Rule 27.06 is not applicable because it applies only to a situation where the punishment assessed is greater than that allowed by law for the offense of which a defendant is convicted. The sentence here is not greater than that authorized upon conviction of assault with malice.

Section 547.280 and Rule 28.15 both provide that “* * * [n]o judgment shall be reversed * * * by the appellate court, for the reason that the judgment by virtue of which such person is confined * * * was erroneous as to time * * * but in such case it shall be the duty of the court * * * to sentence such person * * * for the correct length of time * * This statute and rule obviously do not permit this or any court to resentence the defendant and thereby save the judgment from reversal, because “ * * * the judgment by virtue of which [defendant] is confined [assault with malice] * * * ” is not erroneous as to time; he is confined by virtue of a judgment of conviction of assault with malice (an offense with which he was not charged), and a sentence of eight years for that offense is permitted by § 559.180.

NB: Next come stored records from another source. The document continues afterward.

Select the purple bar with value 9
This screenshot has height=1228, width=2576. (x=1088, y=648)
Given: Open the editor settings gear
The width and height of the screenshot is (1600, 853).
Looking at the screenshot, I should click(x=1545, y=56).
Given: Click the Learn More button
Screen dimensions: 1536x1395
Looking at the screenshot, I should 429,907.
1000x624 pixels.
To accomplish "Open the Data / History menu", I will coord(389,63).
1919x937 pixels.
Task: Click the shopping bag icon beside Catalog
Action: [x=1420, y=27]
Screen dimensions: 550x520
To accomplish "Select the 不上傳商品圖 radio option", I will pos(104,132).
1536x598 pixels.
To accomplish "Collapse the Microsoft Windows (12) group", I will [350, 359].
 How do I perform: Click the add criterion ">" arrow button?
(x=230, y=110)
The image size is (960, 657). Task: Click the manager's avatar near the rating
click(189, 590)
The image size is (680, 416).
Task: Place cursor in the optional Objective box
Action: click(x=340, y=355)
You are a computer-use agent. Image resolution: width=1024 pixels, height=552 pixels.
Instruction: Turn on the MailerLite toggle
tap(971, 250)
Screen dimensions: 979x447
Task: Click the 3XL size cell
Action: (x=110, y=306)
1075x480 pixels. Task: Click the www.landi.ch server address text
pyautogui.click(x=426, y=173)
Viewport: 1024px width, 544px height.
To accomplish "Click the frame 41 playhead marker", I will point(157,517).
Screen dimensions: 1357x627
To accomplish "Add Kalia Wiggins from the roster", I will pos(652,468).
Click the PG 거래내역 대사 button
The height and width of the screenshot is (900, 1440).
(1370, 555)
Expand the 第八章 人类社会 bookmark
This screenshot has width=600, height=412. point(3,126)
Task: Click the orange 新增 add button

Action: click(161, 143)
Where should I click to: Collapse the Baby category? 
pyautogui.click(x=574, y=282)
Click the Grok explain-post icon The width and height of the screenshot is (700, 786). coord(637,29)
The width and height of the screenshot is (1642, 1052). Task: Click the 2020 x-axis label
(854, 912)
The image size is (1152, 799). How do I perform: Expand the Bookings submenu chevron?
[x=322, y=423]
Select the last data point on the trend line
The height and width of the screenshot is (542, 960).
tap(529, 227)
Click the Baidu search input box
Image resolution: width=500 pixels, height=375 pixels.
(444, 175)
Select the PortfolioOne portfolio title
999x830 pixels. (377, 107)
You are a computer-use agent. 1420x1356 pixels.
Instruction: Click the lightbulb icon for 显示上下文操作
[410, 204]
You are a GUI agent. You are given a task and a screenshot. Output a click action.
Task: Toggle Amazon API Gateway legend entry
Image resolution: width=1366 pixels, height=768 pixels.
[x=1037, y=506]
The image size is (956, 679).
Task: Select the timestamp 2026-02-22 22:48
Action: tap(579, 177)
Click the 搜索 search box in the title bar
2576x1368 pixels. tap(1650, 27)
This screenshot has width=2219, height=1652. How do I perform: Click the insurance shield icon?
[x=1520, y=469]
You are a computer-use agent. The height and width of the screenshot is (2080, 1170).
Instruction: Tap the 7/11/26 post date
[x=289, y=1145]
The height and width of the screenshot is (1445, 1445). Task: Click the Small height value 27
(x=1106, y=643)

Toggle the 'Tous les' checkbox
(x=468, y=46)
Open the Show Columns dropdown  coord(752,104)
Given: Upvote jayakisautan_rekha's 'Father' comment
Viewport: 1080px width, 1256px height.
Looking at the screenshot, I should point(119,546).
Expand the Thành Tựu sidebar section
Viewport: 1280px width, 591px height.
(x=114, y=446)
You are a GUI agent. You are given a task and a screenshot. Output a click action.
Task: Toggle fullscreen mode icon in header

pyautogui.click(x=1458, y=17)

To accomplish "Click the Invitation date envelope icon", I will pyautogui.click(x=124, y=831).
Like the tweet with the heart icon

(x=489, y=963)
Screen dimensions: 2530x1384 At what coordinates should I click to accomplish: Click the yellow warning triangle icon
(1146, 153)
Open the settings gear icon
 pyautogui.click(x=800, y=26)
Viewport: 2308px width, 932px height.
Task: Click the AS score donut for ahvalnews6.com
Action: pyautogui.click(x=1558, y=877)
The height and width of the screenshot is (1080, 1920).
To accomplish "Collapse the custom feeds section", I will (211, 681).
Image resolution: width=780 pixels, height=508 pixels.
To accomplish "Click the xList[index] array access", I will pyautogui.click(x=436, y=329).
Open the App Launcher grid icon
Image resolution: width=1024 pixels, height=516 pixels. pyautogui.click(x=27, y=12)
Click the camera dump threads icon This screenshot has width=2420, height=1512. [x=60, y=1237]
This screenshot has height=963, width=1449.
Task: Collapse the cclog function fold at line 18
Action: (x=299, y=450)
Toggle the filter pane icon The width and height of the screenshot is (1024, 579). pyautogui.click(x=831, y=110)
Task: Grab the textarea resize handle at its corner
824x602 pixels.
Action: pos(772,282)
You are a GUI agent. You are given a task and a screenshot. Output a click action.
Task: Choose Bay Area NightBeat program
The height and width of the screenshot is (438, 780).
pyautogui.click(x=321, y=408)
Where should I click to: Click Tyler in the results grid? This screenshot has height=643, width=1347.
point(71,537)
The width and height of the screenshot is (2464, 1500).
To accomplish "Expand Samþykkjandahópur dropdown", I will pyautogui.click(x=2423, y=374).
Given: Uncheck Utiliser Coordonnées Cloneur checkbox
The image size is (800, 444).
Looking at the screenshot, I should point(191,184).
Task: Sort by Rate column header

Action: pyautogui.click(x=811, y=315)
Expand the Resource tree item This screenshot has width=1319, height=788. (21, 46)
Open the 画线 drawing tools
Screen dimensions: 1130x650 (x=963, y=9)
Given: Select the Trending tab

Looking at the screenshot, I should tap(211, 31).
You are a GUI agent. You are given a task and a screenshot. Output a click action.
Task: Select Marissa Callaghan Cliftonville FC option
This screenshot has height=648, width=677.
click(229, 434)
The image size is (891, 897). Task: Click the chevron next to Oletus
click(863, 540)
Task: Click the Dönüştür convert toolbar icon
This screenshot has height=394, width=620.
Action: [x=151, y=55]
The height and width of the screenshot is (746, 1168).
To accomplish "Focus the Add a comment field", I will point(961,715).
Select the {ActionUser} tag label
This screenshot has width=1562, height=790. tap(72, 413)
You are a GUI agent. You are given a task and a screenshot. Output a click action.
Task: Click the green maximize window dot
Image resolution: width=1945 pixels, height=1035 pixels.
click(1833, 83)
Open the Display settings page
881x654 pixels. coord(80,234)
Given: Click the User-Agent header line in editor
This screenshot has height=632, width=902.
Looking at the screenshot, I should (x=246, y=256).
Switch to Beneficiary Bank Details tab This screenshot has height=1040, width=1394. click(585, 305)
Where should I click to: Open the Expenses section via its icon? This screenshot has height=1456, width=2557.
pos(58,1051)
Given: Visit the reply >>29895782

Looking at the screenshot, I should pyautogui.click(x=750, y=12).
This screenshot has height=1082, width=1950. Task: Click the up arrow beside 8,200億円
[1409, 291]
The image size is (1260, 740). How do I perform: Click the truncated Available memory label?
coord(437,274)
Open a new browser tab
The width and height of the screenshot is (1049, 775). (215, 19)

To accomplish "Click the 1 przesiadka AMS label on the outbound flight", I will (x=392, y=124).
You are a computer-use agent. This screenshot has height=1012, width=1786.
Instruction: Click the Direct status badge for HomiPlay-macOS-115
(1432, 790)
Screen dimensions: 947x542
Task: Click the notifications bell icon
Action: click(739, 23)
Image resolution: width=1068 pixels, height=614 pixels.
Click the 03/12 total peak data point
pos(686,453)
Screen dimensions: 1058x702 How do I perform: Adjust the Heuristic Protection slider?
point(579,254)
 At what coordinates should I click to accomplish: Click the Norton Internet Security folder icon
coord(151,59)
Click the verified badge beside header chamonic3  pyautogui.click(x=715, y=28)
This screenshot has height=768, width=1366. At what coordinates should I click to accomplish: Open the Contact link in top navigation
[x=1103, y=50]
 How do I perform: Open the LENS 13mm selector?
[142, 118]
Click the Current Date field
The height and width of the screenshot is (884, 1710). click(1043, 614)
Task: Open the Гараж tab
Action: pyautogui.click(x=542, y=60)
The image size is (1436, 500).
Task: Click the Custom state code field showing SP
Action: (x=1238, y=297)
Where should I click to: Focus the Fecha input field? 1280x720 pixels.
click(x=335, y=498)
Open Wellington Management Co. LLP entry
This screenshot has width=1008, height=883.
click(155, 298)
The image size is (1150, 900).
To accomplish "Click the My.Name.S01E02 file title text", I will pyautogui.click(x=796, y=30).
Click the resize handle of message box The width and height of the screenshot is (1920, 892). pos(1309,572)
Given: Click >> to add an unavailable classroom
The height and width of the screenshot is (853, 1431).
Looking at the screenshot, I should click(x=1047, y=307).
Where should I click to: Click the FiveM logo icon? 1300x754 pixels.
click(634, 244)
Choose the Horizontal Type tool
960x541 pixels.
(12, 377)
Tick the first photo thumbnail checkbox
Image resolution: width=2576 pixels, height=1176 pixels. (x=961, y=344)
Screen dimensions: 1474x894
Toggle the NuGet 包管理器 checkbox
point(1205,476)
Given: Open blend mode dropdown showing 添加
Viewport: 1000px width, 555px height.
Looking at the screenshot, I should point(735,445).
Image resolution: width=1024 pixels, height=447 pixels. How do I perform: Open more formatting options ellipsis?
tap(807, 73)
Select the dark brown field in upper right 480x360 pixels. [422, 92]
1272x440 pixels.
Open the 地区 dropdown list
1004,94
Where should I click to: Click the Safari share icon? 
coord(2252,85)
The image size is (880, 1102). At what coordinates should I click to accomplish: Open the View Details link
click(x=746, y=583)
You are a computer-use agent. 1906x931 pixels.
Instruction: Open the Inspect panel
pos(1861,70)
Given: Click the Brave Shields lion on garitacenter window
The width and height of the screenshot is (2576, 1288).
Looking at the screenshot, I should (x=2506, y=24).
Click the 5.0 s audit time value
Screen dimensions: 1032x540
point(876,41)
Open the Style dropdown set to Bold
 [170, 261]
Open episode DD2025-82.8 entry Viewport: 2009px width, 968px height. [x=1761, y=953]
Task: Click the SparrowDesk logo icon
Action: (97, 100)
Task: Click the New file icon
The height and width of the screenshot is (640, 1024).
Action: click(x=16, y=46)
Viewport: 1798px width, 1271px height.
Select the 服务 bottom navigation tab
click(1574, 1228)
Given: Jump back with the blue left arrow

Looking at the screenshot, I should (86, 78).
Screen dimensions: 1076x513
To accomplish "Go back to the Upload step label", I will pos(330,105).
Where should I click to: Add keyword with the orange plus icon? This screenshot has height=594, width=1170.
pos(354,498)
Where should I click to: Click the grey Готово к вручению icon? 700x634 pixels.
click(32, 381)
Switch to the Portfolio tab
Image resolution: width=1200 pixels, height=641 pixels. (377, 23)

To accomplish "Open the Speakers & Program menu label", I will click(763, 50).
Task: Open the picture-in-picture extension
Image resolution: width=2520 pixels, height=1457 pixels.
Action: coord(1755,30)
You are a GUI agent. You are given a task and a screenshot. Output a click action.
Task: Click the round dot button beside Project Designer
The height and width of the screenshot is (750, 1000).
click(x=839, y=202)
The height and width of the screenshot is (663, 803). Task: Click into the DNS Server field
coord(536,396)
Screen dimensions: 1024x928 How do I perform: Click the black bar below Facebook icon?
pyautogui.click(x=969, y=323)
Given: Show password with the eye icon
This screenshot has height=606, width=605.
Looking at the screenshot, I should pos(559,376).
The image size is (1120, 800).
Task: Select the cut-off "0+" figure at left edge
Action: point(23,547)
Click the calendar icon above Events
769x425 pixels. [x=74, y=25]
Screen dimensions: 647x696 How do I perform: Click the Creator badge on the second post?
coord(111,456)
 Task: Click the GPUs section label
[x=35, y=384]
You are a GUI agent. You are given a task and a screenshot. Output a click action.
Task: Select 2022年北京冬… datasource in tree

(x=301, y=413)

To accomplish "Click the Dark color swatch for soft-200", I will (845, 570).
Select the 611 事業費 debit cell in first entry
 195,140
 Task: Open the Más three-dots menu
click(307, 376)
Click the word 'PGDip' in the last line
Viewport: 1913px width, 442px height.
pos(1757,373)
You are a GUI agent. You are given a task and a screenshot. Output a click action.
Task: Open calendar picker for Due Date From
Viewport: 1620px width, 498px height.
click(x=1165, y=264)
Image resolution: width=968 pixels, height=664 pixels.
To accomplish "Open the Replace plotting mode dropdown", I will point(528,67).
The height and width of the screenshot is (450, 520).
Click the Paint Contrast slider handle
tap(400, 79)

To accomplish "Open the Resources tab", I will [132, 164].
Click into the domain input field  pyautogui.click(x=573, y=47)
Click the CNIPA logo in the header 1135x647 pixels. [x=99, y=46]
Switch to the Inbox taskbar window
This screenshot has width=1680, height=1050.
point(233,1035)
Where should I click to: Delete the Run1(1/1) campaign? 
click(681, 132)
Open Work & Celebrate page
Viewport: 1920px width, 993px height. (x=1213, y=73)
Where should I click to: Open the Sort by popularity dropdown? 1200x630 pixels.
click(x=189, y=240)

*731For the reasons stated, the judgment is reversed and the cause is remanded for a new trial, or, if the state is so advised, for filing an information charging the offense the evidence supports and a trial thereon.

All of the Judges concur.

. All references to sections are to Revises Statutes of Missouri, 1969, and V.A.M.S.

.The information, exclusive of formal parts, charges that “JOHN LEE BARNES * * * on the 29th day of May, 1970, at the County of Jackson, State of Missouri, did then and there unlawfully and feloniously make an assault upon one Joseph A. Battaglia by then and there pointing and striking with a gun on the head of Joseph A. Battaglia likely to produce death or great bodily harm, with the felonious intent the said Joseph A. Battaglia to maim; ⅜ * ⅜.”

. See State v. Gannaway, 313 S.W.2d 653 (Mo.1958) ; State v. Woody, 406 S.W.2d 659 (Mo.1966).

. References to rules are to Missouri Supreme Court Rules and V.A.M.R.